Decolonize Hamburg! Graffito an der Bismarck-Baustelle Foto: privat (Januar 2021)
Diese Kritik und die damit einhergehenden Forderungen, die indes schon in der Debatte um das Berliner Stadtschloss und anderswo zu hören waren, sind mit Nachdruck zu unterstreichen und zu unterstützen. Und es ist das Verdienst dieser Kritik, dass die aberwitzig teure Sanierung des Denkmals überhaupt dermaßen in Verruf geraten ist. Fraglich ist nur der bisweilen in den Forderungen anmutende Anspruch auf Alleinvertretung einer postkolonialen Perspektive. Das Bismarck-Denkmal, so ist es einem Arbeitspapier der Initiative Decolonize Bismarck zu entnehmen, sei »auch ein Kolonialdenkmal« und entsprechend sollten an der Debatte um Neu- oder Umgestaltung des Denkmals die »Nachkommen der Kolonisierten, die diasporischen BIPoC-Communities ebenso maßgeblich beteiligt werden wie die Opferverbände aus den ehemaligen Kolonien und die zivilgesellschaftlichen Initiativen«. Jenes auch im zitierten Papier scheint im Hinblick auf die angeführte Begründung bald hinfällig: Das Denkmal erinnere nicht an Bismarck als Reichsgründer, sondern sei »als Dank der hiesigen Kaufmannselite für die Gründung von Kolonien« zu verstehen, es sei damals nicht um Patriotismus, sondern um Wirtschaftsförderung gegangen. »Erst mit einer solchen globalhistorisch verorteten Analyse lässt sich die Bedeutung des Monuments verstehen, debattieren und ein weiterer angemessener Umgang mit ihm begründen.«
Nicht in Stein gemeißelt, oder: Für eine emanzipatorische Geschichtspolitik
Worin liegt das Problem? Es ist zunächst einmal diese in einer ansonsten dekonstruktivistisch informierten Perspektive aufscheinende Eigentlichkeit. So als hätte ein Denkmal eine ihm eigentümliche, in Stein gemeißelte Bedeutung. Könnte ein Denkmal, und das hier betrachtete im Besonderen, nicht vielmehr als ein gleitender Signifikant begriffen werden, dessen Bedeutung immer prekär und instabil ist? Würde dies nicht erklären, warum es einerseits so attraktiv für alte und neue Nazis war und ist und warum andererseits der Umgang mit der Statue bisweilen von derartiger Unbekümmertheit gekennzeichnet ist? Bismarck und das ihm zu Ehre gebaute Denkmal waren eben immer auch Projektionsflächen für verschiedenste reaktionäre und nationalistische Sehnsüchte. Diese Rezeptionsgeschichte ist nicht ohne Weiteres vom Denkmal zu trennen und sollte auch Gegenstand der Kritik bilden. Denn mit dem Hinweis auf die ›eigentliche Bedeutung‹ des Denkmals verschiebt sich zudem die Diskussion hin zu der Frage nach dessen vermeintlich fixierbarem Signifikat und damit zur trügerischen Faktizität historischer Debatten, in denen tatsächlich aber normative Geschichtsbilder verhandelt werden. War Bismarck nun ein Rassist oder hält »die Identifizierung des Kolonialpolitikers Bismarck als Rassist einer genaueren Prüfung nicht stand«? Letzteres schreibt der Historiker und Geschäftsführer der Otto-von-Bismarck-Stiftung Ulrich Lappenküper für die Konrad Adenauer Stiftung und fügt hinzu, dass es bei den Denkmälern auch weniger um den Kolonialpolitiker gehe, »denn um den Reichskanzler, der Deutschland Einheit und Freiheit gebracht hatte«.
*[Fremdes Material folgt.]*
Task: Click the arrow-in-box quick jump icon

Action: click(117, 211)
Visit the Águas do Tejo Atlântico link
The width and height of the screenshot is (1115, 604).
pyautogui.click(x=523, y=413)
Die Engführung des Denkmals auf die historische Figur Bismarck und seine Rolle als Kolonialpolitiker eröffnet erst den Raum für Kritik von konservativer sowie rechter Seite und ermöglicht die Bewertung Bismarcks als »ambivalente historische Figur«, wie Lappenküper schreibt, der im selben Atemzug vor Cancel Culture warnt – schließlich müsse der Reichskanzler auch aus seiner Zeit heraus bewertet werden. Nun ist es vor dem Hintergrund von einer Kanzlerkultur der sogenannten Sozialistengesetze und der Verfolgung von Sozialist:innen und Kommunist:innen verwunderlich, gerade mit Bismarck gegen eine vermeintliche Cancel Culture zu argumentieren. Verwiesen werden müsste auch auf die antipolnische Politik Bismarcks: etwa die ab 1885 in die Wege geleitete Ausweisung von über 30.000 Menschen nichtdeutscher Staatsangehörigkeit, was zumeist Polen und Juden betraf; oder die 1886 erfolgte Begründung der sogenannten Ansiedlungskommission, die bisweilen als erste ethnisch motivierte bevölkerungspolitische Maßnahme innerhalb Europas gilt. Indes werden diese nach Osten gerichteten Politiken in jüngerer Zeit auch als Ausdruck eines kontinentalen, mit dem überseeischen verwobenen Kolonialismus verstanden. Von all dem will indes die Hamburger AfD nichts wissen und setzt sich mit einem pathetischen Video dafür ein, ein Bild Bismarcks als »Kanzler der Einheit« zu installieren.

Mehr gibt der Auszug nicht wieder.